この問題は、グラフから1日ぶんの電力量を読み取って割り算する計算問題です。最大値はグラフの一番高いところを見るだけですが、平均値は面積を出さないと分かりません。
核心は平均電力は1日の電力量を24で割って出すことで、階段の高さを平均するのではありません。
※ 問題文そのものは、建設業振興基金が公開している公式サイトで確認できます。
正解:選択肢2(50 %)
| 選択肢 | 値 | 解説 |
|---|---|---|
| 1 | 40 % | 電力量の積み上げが足りないと出る値 |
| 2 | 50 % | 平均150kW÷最大300kW=0.5。正しい |
| 3 | 60 % | 階段の高さを単純平均すると近い値になる |
| 4 | 70 % | 与えられた図からは出てこない |
最大値は図から300kWとすぐ読めるので、平均値の出し方で答えが分かれます。
日負荷率は、1日の平均需要電力を最大需要電力で割った割合です。
日負荷率 = 平均需要電力 ÷ 最大需要電力 × 100
平均需要電力は、1日の電力量を24時間で割って出します。図の階段を時間の幅ごとに積み上げます。
50kW×6h=300、150kW×2h=300、200kW×4h=800、150kW×2h=300、300kW×4h=1,200、150kW×4h=600、50kW×2h=100。合計すると3,600kWhで、時間の合計も6+2+4+2+4+4+2=24hになります。
平均需要電力は3,600÷24=150kW、最大需要電力は図の一番高い300kWです。したがって日負荷率は150÷300×100=50%となります。

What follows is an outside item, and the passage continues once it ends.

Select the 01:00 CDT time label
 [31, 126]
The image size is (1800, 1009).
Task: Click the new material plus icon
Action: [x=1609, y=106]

階段の高さ(50・150・200・150・300・150・50)をそのまま平均すると約150になりますが、これはそれぞれの幅が違うので偶然近いだけです。幅の広い区間ほど効くので、必ず面積で積み上げます。
日負荷率はどう求めるか。
1日の平均需要電力を最大需要電力で割ります。平均需要電力は、1日の電力量を24時間で割って出します。
日負荷率が高いことは何を意味するか。
1日の需要のばらつきが小さく、設備を無駄なく使えていることを意味します。最大値に合わせて設備を用意するので、平均が最大に近いほど効率がよくなります。